§ **What is needed**
Without changing anything, transcribe all of the entries.
===== Data section
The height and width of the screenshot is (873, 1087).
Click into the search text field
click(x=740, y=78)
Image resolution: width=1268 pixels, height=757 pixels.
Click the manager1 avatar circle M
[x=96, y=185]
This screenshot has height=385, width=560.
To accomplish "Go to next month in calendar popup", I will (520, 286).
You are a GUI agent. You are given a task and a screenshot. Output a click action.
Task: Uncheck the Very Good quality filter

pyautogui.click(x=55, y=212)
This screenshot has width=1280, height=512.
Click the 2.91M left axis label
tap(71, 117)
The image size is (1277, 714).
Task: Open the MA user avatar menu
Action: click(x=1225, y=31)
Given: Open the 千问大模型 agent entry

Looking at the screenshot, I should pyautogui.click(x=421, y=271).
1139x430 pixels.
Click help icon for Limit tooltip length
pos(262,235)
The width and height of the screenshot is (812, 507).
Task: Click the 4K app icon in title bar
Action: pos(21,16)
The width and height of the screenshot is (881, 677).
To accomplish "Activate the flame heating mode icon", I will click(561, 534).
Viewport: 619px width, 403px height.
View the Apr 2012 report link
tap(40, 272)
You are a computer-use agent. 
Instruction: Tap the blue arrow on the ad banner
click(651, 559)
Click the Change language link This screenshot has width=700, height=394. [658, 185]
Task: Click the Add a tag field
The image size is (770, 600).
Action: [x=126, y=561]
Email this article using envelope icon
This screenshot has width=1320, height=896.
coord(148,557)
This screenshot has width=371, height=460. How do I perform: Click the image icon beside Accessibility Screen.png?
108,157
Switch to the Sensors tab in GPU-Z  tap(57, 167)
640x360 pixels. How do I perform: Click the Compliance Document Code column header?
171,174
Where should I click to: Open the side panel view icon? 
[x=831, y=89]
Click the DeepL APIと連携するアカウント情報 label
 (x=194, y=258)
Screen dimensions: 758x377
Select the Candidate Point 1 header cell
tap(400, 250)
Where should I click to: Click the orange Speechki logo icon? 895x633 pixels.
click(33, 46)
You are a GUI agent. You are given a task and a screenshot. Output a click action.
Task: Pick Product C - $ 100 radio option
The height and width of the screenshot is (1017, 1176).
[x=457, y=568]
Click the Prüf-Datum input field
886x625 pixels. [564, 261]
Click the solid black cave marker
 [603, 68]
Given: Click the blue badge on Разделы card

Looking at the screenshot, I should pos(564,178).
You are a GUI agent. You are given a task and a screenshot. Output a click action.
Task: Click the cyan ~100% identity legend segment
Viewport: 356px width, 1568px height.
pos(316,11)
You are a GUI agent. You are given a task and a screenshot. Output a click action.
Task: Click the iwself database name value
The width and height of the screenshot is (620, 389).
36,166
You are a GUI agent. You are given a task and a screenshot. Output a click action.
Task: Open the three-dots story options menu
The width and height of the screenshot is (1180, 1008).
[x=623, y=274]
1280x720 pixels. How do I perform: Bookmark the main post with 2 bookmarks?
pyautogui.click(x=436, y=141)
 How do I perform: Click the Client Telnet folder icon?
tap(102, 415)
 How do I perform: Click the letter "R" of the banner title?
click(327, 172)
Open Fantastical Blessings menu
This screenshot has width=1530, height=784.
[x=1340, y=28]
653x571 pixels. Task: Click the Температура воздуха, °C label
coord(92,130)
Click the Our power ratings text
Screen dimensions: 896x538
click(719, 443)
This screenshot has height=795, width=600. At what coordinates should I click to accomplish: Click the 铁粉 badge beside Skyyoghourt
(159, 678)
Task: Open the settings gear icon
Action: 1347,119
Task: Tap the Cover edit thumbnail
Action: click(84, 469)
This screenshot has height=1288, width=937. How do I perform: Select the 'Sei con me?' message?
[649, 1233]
==========
§ **Result**
The height and width of the screenshot is (873, 1087).
Click into the search text field
click(x=740, y=78)
Image resolution: width=1268 pixels, height=757 pixels.
Click the manager1 avatar circle M
[x=96, y=185]
This screenshot has height=385, width=560.
To accomplish "Go to next month in calendar popup", I will (520, 286).
You are a GUI agent. You are given a task and a screenshot. Output a click action.
Task: Uncheck the Very Good quality filter

pyautogui.click(x=55, y=212)
This screenshot has width=1280, height=512.
Click the 2.91M left axis label
tap(71, 117)
The image size is (1277, 714).
Task: Open the MA user avatar menu
Action: click(x=1225, y=31)
Given: Open the 千问大模型 agent entry

Looking at the screenshot, I should pyautogui.click(x=421, y=271).
1139x430 pixels.
Click help icon for Limit tooltip length
pos(262,235)
The width and height of the screenshot is (812, 507).
Task: Click the 4K app icon in title bar
Action: pos(21,16)
The width and height of the screenshot is (881, 677).
To accomplish "Activate the flame heating mode icon", I will click(561, 534).
Viewport: 619px width, 403px height.
View the Apr 2012 report link
tap(40, 272)
You are a computer-use agent. 
Instruction: Tap the blue arrow on the ad banner
click(651, 559)
Click the Change language link This screenshot has width=700, height=394. [658, 185]
Task: Click the Add a tag field
The image size is (770, 600).
Action: [x=126, y=561]
Email this article using envelope icon
This screenshot has width=1320, height=896.
coord(148,557)
This screenshot has width=371, height=460. How do I perform: Click the image icon beside Accessibility Screen.png?
108,157
Switch to the Sensors tab in GPU-Z  tap(57, 167)
640x360 pixels. How do I perform: Click the Compliance Document Code column header?
171,174
Where should I click to: Open the side panel view icon? 
[x=831, y=89]
Click the DeepL APIと連携するアカウント情報 label
 (x=194, y=258)
Screen dimensions: 758x377
Select the Candidate Point 1 header cell
tap(400, 250)
Where should I click to: Click the orange Speechki logo icon? 895x633 pixels.
click(33, 46)
You are a GUI agent. You are given a task and a screenshot. Output a click action.
Task: Pick Product C - $ 100 radio option
The height and width of the screenshot is (1017, 1176).
[x=457, y=568]
Click the Prüf-Datum input field
886x625 pixels. [564, 261]
Click the solid black cave marker
 [603, 68]
Given: Click the blue badge on Разделы card

Looking at the screenshot, I should pos(564,178).
You are a GUI agent. You are given a task and a screenshot. Output a click action.
Task: Click the cyan ~100% identity legend segment
Viewport: 356px width, 1568px height.
pos(316,11)
You are a GUI agent. You are given a task and a screenshot. Output a click action.
Task: Click the iwself database name value
The width and height of the screenshot is (620, 389).
36,166
You are a GUI agent. You are given a task and a screenshot. Output a click action.
Task: Open the three-dots story options menu
The width and height of the screenshot is (1180, 1008).
[x=623, y=274]
1280x720 pixels. How do I perform: Bookmark the main post with 2 bookmarks?
pyautogui.click(x=436, y=141)
 How do I perform: Click the Client Telnet folder icon?
tap(102, 415)
 How do I perform: Click the letter "R" of the banner title?
click(327, 172)
Open Fantastical Blessings menu
This screenshot has width=1530, height=784.
[x=1340, y=28]
653x571 pixels. Task: Click the Температура воздуха, °C label
coord(92,130)
Click the Our power ratings text
Screen dimensions: 896x538
click(719, 443)
This screenshot has height=795, width=600. At what coordinates should I click to accomplish: Click the 铁粉 badge beside Skyyoghourt
(159, 678)
Task: Open the settings gear icon
Action: 1347,119
Task: Tap the Cover edit thumbnail
Action: click(84, 469)
This screenshot has height=1288, width=937. How do I perform: Select the 'Sei con me?' message?
[649, 1233]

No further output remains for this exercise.